海外に住んでいる者にとって、唯一の楽しみは、日本の国営放送局のTV番組なのですが、中でも楽しみなのが週末の大河ドラマ。
近年は秀作が多く、高い視聴料を払うだけあるようですが、今年の大河はナニ?
豊臣秀吉がテーマのTV作品とか、今までゴマンとあったのじゃないかな?
豊臣秀吉って、百姓から天下人にまでなった、いわゆる誰もが憧れるサクセスストーリーのヒーローだけど、もう使われ過ぎた作品だと思うのだけど...
現に、日本の国営放送局でも竹中直人さん主演で『秀吉』を1966年に放映しているし、
1981年にも『おんな太閤記』で妻・ねね( 佐久間良子さん)の視点で秀吉を描く作品があったし。

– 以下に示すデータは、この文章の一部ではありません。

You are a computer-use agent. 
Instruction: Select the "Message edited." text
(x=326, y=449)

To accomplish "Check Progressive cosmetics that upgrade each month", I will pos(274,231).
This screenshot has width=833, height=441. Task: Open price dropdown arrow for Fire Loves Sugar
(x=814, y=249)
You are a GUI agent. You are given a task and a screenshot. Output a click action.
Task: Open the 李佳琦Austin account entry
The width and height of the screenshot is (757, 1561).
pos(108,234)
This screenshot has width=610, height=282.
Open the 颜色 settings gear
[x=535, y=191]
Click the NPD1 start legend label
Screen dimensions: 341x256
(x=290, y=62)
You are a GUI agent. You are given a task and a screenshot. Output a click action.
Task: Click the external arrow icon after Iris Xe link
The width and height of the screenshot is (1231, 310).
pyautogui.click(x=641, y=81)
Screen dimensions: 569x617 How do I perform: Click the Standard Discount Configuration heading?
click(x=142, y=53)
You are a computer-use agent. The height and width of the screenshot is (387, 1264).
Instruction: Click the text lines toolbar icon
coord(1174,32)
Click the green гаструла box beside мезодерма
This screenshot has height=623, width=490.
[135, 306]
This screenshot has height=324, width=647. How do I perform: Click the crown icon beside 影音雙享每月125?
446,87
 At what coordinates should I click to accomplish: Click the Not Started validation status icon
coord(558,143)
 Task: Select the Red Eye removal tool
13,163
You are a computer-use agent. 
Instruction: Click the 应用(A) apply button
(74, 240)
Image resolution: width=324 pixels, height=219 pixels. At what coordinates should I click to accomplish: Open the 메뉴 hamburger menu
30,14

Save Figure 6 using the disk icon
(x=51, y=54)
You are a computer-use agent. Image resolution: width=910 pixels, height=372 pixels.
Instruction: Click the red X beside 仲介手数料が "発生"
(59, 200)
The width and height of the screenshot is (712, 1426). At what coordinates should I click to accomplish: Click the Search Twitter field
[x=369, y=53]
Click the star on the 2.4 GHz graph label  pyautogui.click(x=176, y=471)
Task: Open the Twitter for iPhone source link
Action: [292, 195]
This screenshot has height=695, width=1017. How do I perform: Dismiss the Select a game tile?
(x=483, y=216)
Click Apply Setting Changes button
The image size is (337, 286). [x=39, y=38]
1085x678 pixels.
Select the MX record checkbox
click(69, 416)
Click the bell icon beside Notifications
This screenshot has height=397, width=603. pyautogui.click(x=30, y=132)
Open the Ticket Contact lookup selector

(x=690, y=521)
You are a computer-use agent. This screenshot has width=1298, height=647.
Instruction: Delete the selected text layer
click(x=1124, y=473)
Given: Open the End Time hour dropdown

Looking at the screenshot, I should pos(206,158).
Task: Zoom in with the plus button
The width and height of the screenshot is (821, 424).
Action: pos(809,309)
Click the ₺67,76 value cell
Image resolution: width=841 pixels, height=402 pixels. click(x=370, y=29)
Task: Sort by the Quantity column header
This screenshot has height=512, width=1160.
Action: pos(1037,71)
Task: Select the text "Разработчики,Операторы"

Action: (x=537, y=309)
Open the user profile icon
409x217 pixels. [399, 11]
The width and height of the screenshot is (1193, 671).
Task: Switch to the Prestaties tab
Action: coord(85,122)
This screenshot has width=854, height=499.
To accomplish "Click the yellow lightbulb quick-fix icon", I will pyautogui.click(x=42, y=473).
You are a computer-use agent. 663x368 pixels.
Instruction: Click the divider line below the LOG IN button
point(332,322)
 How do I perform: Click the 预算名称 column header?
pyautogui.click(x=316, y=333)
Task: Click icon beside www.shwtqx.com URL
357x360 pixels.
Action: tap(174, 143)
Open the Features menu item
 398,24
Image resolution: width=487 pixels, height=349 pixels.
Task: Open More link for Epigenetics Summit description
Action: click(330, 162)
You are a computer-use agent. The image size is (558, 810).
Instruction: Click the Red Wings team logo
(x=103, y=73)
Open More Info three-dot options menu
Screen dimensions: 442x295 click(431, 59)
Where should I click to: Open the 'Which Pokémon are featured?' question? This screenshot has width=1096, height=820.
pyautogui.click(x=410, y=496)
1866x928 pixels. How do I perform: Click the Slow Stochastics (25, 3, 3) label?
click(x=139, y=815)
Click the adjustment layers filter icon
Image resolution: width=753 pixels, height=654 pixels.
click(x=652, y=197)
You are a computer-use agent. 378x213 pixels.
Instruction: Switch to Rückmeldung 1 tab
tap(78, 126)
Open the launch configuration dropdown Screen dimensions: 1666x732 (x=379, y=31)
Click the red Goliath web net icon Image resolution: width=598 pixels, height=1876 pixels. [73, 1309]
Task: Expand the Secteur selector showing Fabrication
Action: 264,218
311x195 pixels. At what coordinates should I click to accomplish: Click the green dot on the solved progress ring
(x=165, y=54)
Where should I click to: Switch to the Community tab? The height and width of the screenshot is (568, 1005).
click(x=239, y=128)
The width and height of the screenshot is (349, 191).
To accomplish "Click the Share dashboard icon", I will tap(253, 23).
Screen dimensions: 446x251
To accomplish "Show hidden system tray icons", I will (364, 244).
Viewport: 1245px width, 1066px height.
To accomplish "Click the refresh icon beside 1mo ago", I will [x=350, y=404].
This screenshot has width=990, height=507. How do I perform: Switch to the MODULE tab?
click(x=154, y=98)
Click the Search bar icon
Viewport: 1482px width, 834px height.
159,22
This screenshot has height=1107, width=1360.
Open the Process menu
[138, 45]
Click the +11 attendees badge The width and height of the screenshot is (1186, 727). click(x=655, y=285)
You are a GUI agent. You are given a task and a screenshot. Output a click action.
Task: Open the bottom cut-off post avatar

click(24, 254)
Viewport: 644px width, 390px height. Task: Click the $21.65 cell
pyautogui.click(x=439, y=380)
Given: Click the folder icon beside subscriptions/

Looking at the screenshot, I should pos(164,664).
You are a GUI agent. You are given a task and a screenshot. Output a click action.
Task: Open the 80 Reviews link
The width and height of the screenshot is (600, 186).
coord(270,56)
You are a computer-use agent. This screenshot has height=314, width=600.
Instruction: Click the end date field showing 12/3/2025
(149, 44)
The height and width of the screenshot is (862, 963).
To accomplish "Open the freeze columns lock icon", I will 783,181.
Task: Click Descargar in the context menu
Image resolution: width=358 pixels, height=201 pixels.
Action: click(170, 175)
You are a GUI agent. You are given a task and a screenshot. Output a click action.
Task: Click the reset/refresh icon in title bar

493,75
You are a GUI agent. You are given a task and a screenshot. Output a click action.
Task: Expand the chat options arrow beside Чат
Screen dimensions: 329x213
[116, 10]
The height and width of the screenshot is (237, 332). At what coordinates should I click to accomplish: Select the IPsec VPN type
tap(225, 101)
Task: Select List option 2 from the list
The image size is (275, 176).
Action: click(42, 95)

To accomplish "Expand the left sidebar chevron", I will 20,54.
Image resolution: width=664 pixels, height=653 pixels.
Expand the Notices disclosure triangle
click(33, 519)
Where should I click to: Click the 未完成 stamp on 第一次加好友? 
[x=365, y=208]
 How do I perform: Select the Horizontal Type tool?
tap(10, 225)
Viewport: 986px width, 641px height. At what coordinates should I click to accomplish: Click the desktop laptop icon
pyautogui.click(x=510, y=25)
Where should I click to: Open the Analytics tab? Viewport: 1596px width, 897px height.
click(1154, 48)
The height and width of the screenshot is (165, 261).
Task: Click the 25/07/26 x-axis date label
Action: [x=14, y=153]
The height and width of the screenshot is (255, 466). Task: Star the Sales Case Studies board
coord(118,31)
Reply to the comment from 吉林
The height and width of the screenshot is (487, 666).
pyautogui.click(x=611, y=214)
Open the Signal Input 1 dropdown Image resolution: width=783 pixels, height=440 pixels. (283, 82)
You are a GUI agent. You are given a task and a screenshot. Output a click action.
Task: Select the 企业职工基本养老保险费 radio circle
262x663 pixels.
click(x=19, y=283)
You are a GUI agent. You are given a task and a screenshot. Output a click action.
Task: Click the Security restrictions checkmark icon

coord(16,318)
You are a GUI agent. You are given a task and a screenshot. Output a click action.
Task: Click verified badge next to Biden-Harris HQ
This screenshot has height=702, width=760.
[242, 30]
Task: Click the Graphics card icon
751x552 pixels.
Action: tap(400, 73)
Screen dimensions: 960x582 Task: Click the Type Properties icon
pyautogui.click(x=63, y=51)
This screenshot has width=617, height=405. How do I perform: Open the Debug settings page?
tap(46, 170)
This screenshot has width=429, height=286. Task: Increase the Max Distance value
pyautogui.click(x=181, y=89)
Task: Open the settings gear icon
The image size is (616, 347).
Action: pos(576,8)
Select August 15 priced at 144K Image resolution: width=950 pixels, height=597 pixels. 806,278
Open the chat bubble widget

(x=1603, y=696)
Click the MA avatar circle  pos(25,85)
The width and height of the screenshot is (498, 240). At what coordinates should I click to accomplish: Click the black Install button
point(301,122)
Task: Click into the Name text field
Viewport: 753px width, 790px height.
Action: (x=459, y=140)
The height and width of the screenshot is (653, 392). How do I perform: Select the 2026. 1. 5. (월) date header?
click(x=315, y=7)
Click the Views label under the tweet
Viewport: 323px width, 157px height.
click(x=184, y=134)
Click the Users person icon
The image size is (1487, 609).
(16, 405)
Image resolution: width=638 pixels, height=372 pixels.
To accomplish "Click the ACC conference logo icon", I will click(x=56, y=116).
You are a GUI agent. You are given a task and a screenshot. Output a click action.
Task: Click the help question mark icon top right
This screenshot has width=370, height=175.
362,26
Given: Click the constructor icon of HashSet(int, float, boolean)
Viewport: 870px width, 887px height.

今年の大河ドラマは、最初から、“あまり大したドラマになりそうにないな~”と予想していたのですけど。
この手の予想はかなりの確率で当たるのですよね~
最新の『豊臣兄弟!』 第4回『桶狭間の合戦』のエピソードです。
豊臣秀吉や織田信長を描く作品でも桶狭間の戦いは、前半を彩るイベントなのです。
しかし、今回の国営放送局バージョンでは、この桶狭間の戦いに新解釈を適用。まあ、実際は脚本家の解釈なのでしょうけどね。
何と、『豊臣兄弟!』で描かれた桶狭間の戦いで、今川義元は小高い山の上に本陣を張っていて、そこに織田軍が奇襲をかけたのです。
え?
えっ?
ええっ?
これって、これでいいの~???
桶狭間は、「はざま」と書かれているように、”はざま(狭間・迫間・間)”は、物理的な空間(谷間など)を意味する。例:山と山のはざまの村。山と山のあいだのせまく低いところ。
のはずなんだけど、小高い山を桶狭間山ってどういうことよ?
この不可解な新解釈は、『信長公記』をベースにしているらしいです。
『信長公記』は、信長に関する記録の中で最も信頼性が高い史料だそうですけど、これはあくまでも信長側の(都合の良い)視点で書かれたものなのですよね。
ちなみに、『信長公記』の著者は、信長の側近・太田牛一らしいですし。お殿様が喜ぶようなことしか書かれていないのは当たり前なのです。
『信長公記』によれば、今川義元が本体の軍を布陣して休息していた場所は、「桶狭間山」という山であったとあります。
桶狭間と「谷間」「せまく低いところ」であることを明示していながらも、桶狭間山と山の字を付け足すってこじりつけみたいな気がしますけどどうでしょう?
Lobyがいろいろとググってみたら、「桶狭間山」で下の写真が出て来ました。
NPO法人桶狭間古戦場保存会さんのサイトの資料ですけど...

これって...
これでも山と言うんかいな?
ちなみに、上述の同好会のサイトにも名前が出て来る「小和田泰経氏」(日本中世史専門の歴史学者)は、桶狭間をこの追撃戦が行われた一帯の地名だとし、地形も谷や狭間ではなく深田や湿地が広がっており、さらに豪雨が降ったと言われているそうです。
この方が納得できる解釈ですよね?
というわけで、今回は歴史を捻じ曲げる力に懸命に抗う一歴史小説大好きファンのコメントでした。